Are investors setting themselves up for disappointment?

Are investors setting themselves up for disappointment?

The low level of interest rates helped drive a significant amount of investor interest in income funds and fixed income investments.  However, as improved signs from the economy point to an environment of increasing short term interest rates, how are these investments expected to perform?  Are investors setting themselves up for disappointment?

Over the course of 2010, Canadian investors purchased more than $6 billion of balanced funds with an income bias.  For some investors, these funds offer a more stable income stream to fund their spending needs.  For other investors, these strategies can provide less volatility than a traditional balanced fund. Typically these funds will hold a balance of fixed income or bond investments guaranteed by governments or corporations as well as equities or stocks that generally pay a dividend.  These types of investments are considered to be interest rate sensitive as they tend to fall in value as interest rates increase and increase in value as interest rates fall.

It is broadly anticipated that the Bank of Canada will once again commence raising interest rates this year.  As the value of interest sensitive investments tends to fall as interest rates increase, many investors are expecting that the coming economic environment might depress the returns from income funds.  However, this generalization does not apply to all income funds as some have been structured to reduce the impact of rising rates. There are three main factors that can help protect an individual fund: first, the term of the fixed income investments, second whether the fixed income investments are government guaranteed or backed by corporations and finally whether the fund has holdings in dividend paying stocks.

First, just because short term interest rates are increasing does not necessarily mean that interest rates for all government securities are increasing.  Depending on the speed and magnitude of short term interest rate increases, longer term interest rates can be stable or even declining.  As such, income funds that have exposure to fixed income investments with a well diversified set of maturity dates may be somewhat insulated from increasing rates.

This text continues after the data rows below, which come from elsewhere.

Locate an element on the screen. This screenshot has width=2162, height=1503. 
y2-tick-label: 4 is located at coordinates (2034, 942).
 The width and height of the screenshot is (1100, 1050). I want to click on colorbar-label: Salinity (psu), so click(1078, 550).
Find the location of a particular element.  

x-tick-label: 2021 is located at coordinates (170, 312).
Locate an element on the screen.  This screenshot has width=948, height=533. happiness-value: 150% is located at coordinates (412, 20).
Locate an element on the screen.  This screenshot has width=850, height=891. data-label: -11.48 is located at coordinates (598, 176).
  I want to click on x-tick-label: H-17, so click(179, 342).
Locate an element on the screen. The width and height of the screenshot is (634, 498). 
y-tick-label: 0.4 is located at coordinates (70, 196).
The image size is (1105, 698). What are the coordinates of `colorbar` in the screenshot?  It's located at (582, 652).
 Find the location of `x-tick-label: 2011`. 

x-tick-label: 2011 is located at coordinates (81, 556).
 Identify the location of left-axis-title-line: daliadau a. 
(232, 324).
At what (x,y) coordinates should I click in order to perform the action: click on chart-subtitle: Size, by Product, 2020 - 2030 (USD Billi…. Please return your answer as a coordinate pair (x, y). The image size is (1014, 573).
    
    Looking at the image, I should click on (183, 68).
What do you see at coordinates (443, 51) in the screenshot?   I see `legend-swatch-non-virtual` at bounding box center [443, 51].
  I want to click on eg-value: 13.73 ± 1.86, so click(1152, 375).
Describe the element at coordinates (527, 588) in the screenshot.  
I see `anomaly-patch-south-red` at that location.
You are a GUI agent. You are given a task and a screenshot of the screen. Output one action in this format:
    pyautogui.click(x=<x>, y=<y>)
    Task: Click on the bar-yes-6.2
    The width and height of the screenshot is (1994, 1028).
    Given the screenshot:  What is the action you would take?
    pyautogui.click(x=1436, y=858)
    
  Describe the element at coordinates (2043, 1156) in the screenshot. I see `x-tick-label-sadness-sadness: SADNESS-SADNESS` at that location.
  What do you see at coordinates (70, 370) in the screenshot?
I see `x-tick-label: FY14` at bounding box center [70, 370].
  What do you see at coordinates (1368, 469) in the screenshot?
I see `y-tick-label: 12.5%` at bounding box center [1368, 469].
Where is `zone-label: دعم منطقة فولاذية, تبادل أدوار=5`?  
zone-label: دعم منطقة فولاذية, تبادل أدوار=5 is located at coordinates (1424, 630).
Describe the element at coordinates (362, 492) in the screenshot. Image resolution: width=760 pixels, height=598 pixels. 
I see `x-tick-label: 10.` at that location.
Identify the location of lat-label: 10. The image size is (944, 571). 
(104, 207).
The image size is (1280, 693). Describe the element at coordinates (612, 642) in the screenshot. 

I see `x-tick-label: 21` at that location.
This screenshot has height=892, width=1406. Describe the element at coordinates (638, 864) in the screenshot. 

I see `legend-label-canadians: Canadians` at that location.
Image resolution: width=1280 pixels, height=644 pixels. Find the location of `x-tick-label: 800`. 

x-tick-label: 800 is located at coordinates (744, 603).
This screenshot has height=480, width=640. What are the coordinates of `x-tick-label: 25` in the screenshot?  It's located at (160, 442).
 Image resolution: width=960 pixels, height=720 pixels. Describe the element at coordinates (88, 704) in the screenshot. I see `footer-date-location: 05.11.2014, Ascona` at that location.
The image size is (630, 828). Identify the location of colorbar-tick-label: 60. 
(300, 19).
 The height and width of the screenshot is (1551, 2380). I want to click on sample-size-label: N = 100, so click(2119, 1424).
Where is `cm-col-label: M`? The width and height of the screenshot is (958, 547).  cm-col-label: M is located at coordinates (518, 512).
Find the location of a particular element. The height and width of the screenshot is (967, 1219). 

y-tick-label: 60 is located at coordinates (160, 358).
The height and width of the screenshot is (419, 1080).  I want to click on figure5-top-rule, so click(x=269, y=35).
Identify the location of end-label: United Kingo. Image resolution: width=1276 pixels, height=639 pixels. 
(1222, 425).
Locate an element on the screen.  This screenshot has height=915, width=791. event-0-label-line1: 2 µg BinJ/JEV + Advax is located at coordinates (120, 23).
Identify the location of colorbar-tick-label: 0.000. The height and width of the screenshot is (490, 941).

Second, just because government rates are increasing does not mean that all fixed income yields will increase.  Corporate bonds  tend to trade at  a yield premium to government bonds of the same maturity.  This yield premium tends to decline as the economy improves.  In some periods, this decline in credit spreads is sufficient to offset the increases in government backed interest rates. As such, income funds that have significant corporate credit exposure can sometimes be insulated from increasing government rates.

Finally, some income funds have significant exposure to dividend paying equities such as banks or utilities. These types of investments are also driven by expectations for earnings and dividend increases.  As the economy improves, equity investors tend to revise up the earnings expectations for various corporations.  Such revisions can stimulate price increases that even offset the effect of  increasing interest rates.

When looking at purchasing an income fund, it is critical to look at the underlying investments that are held within that fund.  Despite expectations of increasing short term rates, funds that have exposure to corporate credit with a broad set of maturity dates and dividend paying equities may be able to provide reasonable returns over the long-term.

The article is not intended to provide advice, recommendations or offers to buy or sell any product or service. The information provided in this report is compiled from our own research and is based on assumptions that we believe to be reasonable and accurate at the time the report was written, but is subject to change without notice.